Warren-Moore told the people in attendance that Suslovic was featured in the cover story of the June 12 issue of Empire, a magazine published on Sundays by The Post-Standard. “Joyce is a goddess and should be applauded for her efforts in favor of the community,” Warren-Moore added.

In turn, Suslovic praised Ndebay and Adan for participating in a rally by the Centro transit hub in support of the #2MilesIsTooFar campaign.

Bill Scott, fourth vice president of the Syracuse Teachers Association, said that his organization had partnered in this campaign and its members were also at the Centro station demonstration. Referring to Ndebay and Adan, Scott said, “I wish I would have been a passionate activist at such a young age.”

“We adults look up to the Syracuse youth; we want them to succeed,” Rita Paniagua, a commissioner of the School District Board of Education, added. “It all starts in our homes, living together as a family.”

Another elected official, Nader Maroun, Syracuse Common Councilor for the 5th District, said that he has been associated with the Coalition for Respect and Responsibility for two years now. “The local youth give me hope that there is a future for our community,” he said, concurring with Paniagua. “I love them from the bottom of my heart.”

The love theme continued with Timothy “Noble” Jennings-Bey, director of the Trauma Response Team and founder of the Street Addiction Institute, Inc.

He said: “When we talk about respect we cannot leave the word love out of it. Respect about you goes back to self, and responsibility is tied directly to your identity and purpose. Respect and responsibility are issues of humanity. We are here on Earth on an assignment. We get the opportunity to express themselves, to be educated, to live a long and prosperous life, and to have something to offer to the human family.”

Jennings-Bey added, “Children model their behavior by what they watch,” to which Craft replied, “The kids learn from the adults.”

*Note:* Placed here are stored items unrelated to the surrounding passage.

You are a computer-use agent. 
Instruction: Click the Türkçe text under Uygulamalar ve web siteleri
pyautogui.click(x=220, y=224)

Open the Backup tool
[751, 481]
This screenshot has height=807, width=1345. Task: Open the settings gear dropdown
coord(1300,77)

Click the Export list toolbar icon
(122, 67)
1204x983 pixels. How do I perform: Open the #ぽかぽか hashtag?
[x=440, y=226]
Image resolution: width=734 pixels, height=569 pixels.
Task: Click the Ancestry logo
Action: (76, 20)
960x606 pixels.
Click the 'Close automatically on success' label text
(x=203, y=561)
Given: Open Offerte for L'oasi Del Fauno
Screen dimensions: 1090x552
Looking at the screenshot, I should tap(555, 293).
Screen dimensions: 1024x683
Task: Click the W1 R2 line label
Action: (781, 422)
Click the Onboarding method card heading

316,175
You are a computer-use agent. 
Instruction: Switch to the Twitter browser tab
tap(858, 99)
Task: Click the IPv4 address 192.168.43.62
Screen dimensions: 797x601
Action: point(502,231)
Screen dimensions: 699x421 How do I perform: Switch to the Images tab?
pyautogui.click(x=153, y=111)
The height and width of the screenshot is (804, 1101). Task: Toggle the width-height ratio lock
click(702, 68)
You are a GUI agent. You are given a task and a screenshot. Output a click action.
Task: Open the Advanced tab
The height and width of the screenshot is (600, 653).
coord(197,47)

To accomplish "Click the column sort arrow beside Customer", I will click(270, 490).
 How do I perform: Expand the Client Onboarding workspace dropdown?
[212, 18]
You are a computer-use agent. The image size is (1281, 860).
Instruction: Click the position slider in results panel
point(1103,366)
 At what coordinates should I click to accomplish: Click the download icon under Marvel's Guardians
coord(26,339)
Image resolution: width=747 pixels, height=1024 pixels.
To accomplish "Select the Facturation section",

Along with representatives from the Syracuse Peace Council and the Alliance of Communities Transforming Syracuse, the chief executive officer of the Syracuse Police Department, Frank Fowler, was also in attendance.

“Respect, responsibility and civility are powerful words. Not only do they open the door for you, but they keep it open,” he said. “I am in full support of this program and hope it spreads around the community.”